• **What is needed**: Pull out every line below containing the word "will".

• **Available records**:
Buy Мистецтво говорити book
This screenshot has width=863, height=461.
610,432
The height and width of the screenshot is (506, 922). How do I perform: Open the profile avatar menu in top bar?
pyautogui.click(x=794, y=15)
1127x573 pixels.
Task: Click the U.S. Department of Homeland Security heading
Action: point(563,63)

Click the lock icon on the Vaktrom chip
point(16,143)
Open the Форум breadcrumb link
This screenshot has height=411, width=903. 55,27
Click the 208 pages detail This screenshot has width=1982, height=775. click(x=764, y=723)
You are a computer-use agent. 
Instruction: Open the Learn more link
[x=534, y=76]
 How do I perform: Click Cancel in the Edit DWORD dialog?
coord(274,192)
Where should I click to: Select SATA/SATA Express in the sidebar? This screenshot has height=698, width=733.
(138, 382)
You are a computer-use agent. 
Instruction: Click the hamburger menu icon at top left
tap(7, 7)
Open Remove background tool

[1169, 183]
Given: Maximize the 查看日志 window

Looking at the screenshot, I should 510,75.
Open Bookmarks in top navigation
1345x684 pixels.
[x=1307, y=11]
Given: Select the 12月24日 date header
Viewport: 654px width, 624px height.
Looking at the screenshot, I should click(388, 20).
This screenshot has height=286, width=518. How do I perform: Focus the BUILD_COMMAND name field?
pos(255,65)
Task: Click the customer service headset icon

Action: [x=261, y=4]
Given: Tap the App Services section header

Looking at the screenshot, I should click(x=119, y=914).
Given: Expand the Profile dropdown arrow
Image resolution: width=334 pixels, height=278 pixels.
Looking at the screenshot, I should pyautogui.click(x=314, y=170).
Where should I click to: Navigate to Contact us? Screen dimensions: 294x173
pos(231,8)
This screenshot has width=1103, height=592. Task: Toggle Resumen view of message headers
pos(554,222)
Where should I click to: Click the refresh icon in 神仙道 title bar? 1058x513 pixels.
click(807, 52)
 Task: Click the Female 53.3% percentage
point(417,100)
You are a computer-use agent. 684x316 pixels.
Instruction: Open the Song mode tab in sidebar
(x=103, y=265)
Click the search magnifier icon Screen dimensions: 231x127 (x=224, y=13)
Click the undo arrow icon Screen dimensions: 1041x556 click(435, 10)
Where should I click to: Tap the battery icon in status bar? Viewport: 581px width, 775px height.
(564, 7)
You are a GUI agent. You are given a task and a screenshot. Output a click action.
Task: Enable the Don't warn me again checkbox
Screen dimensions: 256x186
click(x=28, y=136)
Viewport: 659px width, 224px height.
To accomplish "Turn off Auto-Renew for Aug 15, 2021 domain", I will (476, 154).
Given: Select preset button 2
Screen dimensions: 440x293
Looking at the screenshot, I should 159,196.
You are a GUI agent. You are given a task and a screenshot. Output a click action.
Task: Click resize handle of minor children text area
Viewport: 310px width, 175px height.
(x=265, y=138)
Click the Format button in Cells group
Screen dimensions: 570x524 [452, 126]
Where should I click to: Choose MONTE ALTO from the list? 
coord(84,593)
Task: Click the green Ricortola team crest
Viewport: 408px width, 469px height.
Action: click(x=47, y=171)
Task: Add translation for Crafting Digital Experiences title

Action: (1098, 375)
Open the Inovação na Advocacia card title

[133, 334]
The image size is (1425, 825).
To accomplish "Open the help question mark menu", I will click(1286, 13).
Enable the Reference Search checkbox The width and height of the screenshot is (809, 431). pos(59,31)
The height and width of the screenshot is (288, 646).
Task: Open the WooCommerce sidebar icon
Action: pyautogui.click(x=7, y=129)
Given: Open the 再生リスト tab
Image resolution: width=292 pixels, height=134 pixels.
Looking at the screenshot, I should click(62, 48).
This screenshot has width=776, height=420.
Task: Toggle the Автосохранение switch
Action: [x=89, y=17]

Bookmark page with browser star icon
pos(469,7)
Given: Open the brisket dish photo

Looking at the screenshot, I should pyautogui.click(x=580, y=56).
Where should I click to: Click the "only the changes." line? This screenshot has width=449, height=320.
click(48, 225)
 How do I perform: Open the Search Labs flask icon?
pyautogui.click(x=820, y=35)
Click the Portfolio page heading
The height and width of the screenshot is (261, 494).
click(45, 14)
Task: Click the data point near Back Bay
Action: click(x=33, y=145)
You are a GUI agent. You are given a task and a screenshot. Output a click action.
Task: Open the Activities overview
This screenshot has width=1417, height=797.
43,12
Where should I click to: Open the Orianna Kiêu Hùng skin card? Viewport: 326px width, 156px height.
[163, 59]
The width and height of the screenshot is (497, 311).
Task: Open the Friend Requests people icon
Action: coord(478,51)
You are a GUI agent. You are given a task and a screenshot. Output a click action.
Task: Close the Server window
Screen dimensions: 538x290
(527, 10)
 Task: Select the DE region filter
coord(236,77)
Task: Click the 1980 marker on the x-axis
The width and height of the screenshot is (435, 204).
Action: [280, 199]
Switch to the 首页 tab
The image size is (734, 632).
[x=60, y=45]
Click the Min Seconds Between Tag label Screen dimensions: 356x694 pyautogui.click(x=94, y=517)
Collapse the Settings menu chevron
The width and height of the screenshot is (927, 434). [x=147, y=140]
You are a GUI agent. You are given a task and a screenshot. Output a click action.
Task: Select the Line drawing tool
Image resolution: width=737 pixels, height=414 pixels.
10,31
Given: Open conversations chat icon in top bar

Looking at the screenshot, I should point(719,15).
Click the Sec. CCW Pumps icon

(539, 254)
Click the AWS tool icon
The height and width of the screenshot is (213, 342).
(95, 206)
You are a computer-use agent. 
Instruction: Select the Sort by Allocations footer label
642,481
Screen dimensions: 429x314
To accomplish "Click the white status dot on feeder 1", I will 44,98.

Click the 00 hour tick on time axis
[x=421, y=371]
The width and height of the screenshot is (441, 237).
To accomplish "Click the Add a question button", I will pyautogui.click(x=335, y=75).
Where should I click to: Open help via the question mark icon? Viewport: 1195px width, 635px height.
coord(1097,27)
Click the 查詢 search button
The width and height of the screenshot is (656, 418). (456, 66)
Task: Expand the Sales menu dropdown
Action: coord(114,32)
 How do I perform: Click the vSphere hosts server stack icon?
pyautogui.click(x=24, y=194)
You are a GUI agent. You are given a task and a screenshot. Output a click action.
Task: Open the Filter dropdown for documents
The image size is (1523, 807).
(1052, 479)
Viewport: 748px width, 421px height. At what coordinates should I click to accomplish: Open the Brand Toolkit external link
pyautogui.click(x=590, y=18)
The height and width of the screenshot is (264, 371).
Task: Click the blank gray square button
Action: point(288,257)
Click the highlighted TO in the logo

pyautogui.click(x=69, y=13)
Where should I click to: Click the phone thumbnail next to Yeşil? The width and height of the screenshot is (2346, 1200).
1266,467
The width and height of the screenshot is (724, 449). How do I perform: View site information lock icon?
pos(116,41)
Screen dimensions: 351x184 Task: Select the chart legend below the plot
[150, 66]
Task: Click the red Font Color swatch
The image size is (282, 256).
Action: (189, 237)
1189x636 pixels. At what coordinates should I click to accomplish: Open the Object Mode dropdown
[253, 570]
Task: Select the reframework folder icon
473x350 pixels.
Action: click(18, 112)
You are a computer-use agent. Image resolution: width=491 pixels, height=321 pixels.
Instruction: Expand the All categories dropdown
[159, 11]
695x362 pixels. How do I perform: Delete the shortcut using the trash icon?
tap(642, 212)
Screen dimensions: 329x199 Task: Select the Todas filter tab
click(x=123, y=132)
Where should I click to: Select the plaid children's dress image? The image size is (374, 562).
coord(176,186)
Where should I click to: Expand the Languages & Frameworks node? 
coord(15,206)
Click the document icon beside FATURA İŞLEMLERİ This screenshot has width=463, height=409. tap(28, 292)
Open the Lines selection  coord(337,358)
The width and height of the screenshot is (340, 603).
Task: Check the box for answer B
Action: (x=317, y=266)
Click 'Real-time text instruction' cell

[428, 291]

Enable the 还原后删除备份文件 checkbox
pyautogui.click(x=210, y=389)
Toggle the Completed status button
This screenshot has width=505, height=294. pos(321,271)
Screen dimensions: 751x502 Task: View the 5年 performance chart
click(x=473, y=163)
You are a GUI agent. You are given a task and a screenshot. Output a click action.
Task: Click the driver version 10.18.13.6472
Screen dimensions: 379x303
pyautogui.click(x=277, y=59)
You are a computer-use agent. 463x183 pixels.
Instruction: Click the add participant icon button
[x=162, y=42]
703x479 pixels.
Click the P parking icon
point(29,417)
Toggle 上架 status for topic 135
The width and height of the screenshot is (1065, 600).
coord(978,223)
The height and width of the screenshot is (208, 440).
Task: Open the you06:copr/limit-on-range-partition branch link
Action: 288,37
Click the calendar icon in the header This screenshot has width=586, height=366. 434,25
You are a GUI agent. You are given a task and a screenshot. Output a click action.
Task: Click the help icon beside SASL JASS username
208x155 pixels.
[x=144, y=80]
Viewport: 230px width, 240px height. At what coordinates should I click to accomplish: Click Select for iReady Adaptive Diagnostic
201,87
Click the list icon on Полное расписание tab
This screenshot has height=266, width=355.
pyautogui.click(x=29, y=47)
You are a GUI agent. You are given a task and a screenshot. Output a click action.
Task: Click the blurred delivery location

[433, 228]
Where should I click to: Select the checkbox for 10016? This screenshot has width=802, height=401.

• **Result of this task**:
To accomplish "Turn off Auto-Renew for Aug 15, 2021 domain", I will (476, 154).
To accomplish "Open the help question mark menu", I will click(1286, 13).
To accomplish "Click the white status dot on feeder 1", I will 44,98.
To accomplish "Click the Add a question button", I will pyautogui.click(x=335, y=75).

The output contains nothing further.